Herr Laschet, es ist bereits darauf hingewiesen worden, daß Sie auf einer Pressekonferenz, wohl im Auftrag des Bundesfachausschusses Ihrer Partei, einige konzeptionelle Überlegungen zur bundesdeutschen Entwicklungszusammenarbeit zu Papier
gebracht haben. Mein persönlicher Eindruck ist, daß man die darin aufgeführten Thesen auch aus grüner Sicht vorbehaltlos unterstützen kann.
Sie sind aber in der Regierung. Wir wollen von Ihnen keine Konzepte lesen, sondern wir müssen Sie - das werden Sie mir nachsehen -, weil Sie in der Regierung sind, an Ihren Taten messen.
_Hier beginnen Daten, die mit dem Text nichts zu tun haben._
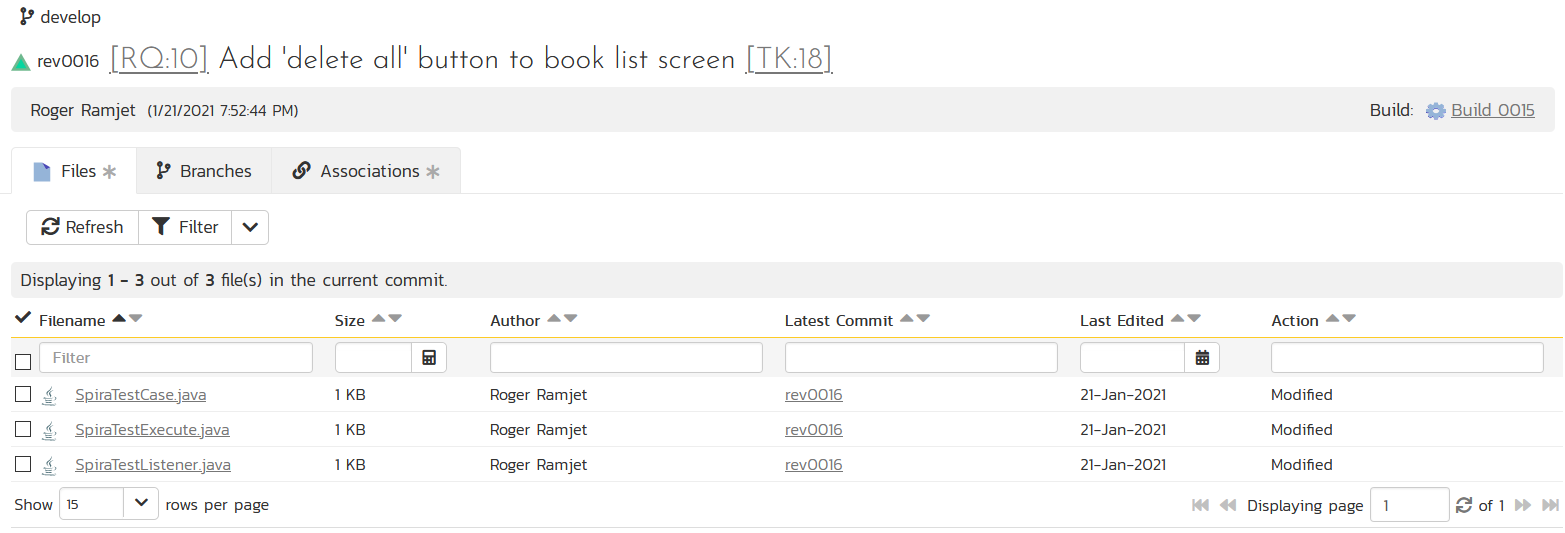Image resolution: width=1565 pixels, height=533 pixels.
Task: Open the RQ:10 requirement link
Action: click(159, 60)
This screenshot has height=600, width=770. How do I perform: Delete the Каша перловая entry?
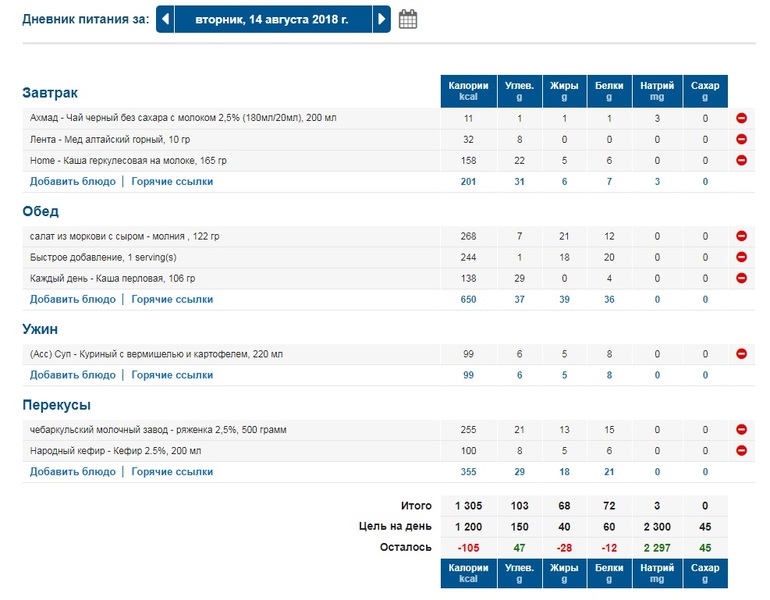point(742,278)
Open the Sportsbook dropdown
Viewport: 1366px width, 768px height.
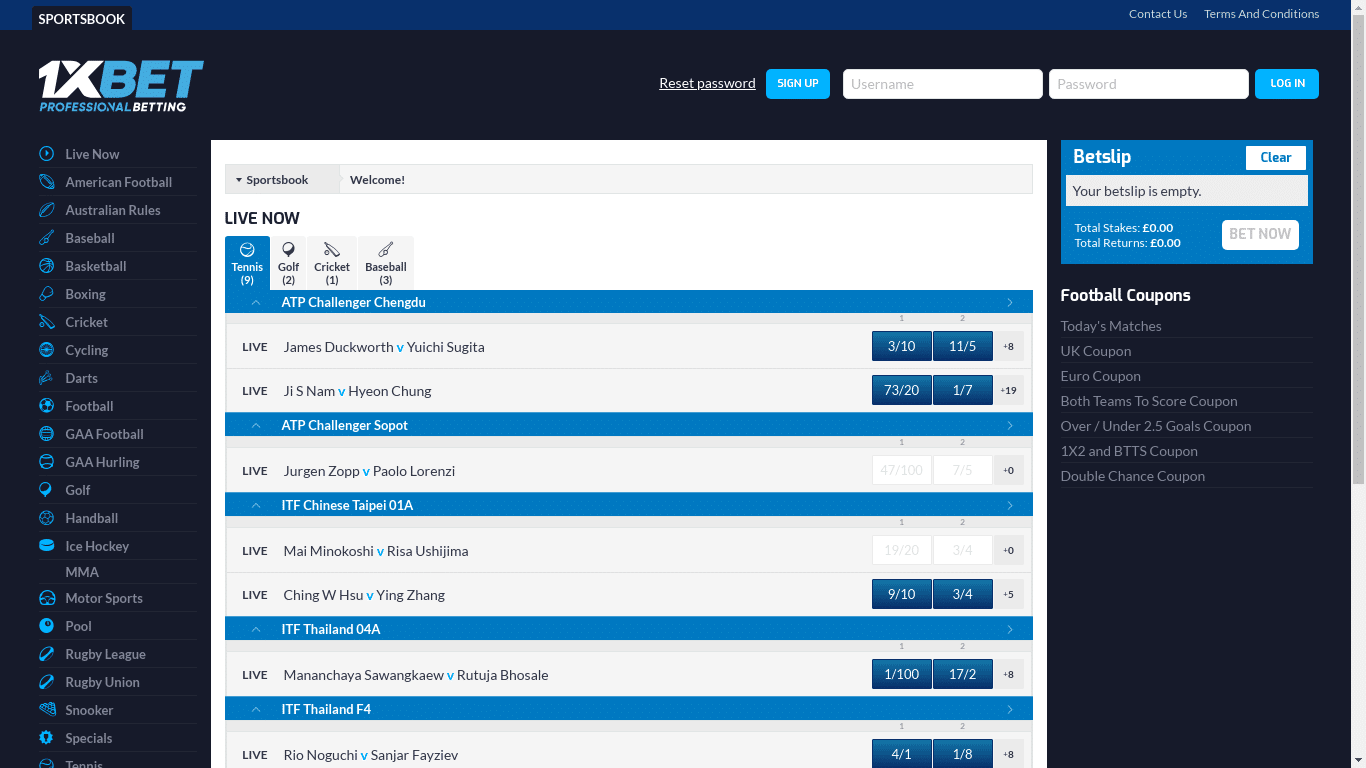coord(278,179)
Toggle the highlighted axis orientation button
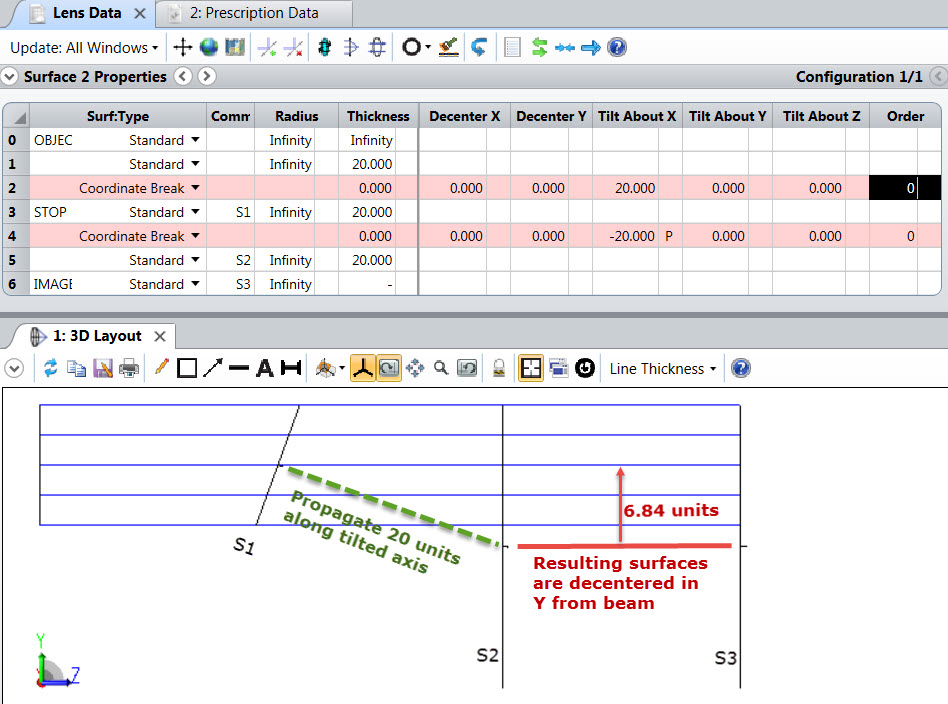The image size is (948, 704). pos(363,368)
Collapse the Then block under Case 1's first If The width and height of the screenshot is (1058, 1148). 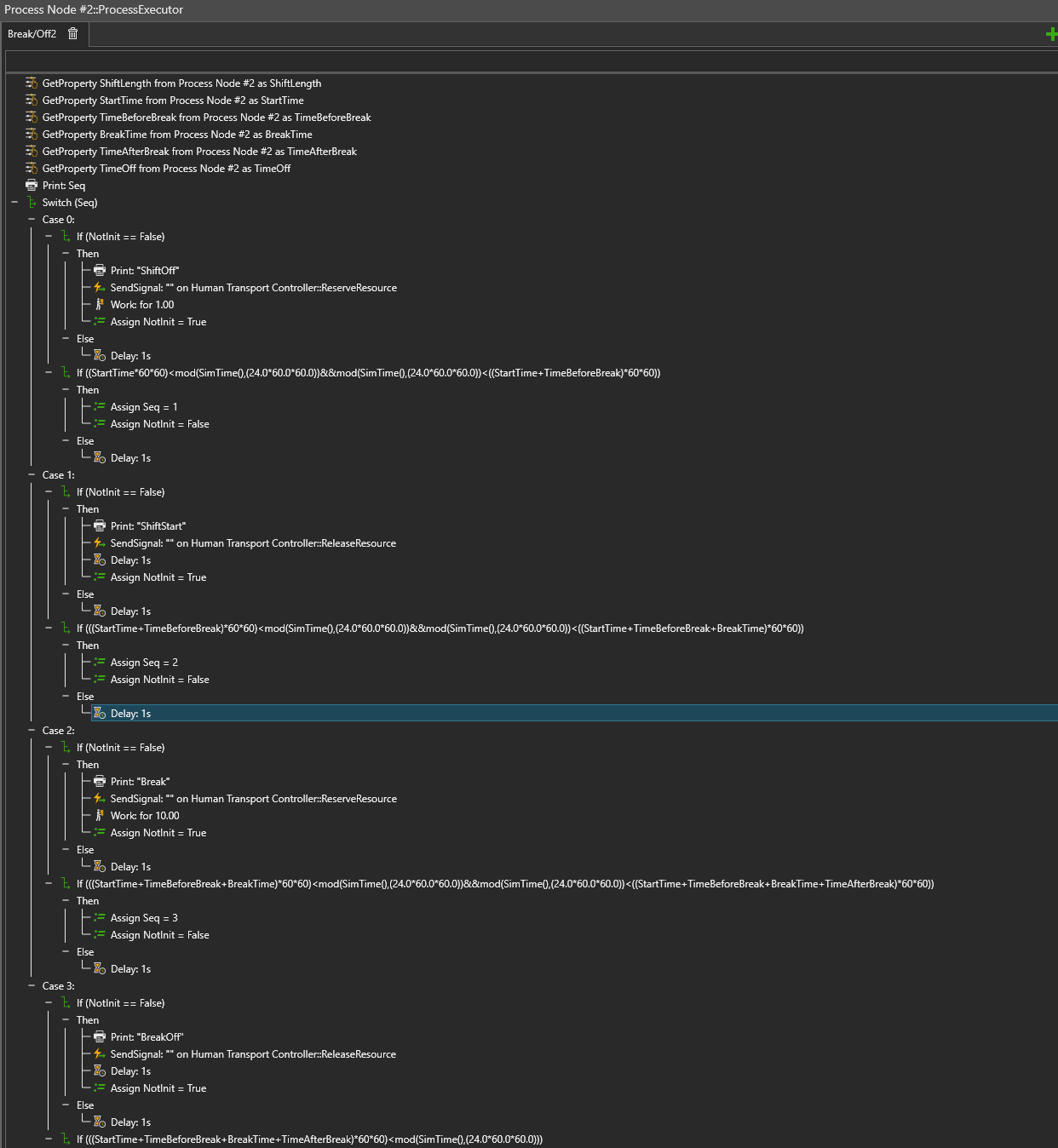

Wenn man den Inhalt dieses Papiers mit der konkreten Entwicklungspolitik dieser Regierung kontrastiert, dann finde ich in der Politik des Hauses Spranger sehr wenig von dem wieder, was Sie zu Papier gebracht haben.
Ich bin davon überzeugt, daß das Ministerium unter dieser Führung keine Zukunft hat. Man bedient sich jetzt der „kreativen Buchführung", um etwaige Ausgaben, die eigentlich in diesem Jahr anfallen müßten, ins nächste Jahr zu vertagen - Maastricht läßt grüßen. Man steht konzeptionell vor einem Trümmerhaufen. Ich bin davon überzeugt, daß die nächste Bundesministerin für wirtschaftliche Zusammenarbeit und Entwicklung um ihre Aufräumaufgabe wahrlich nicht zu beneiden ist.
Ich danke Ihnen für Ihre Aufmerksamkeit.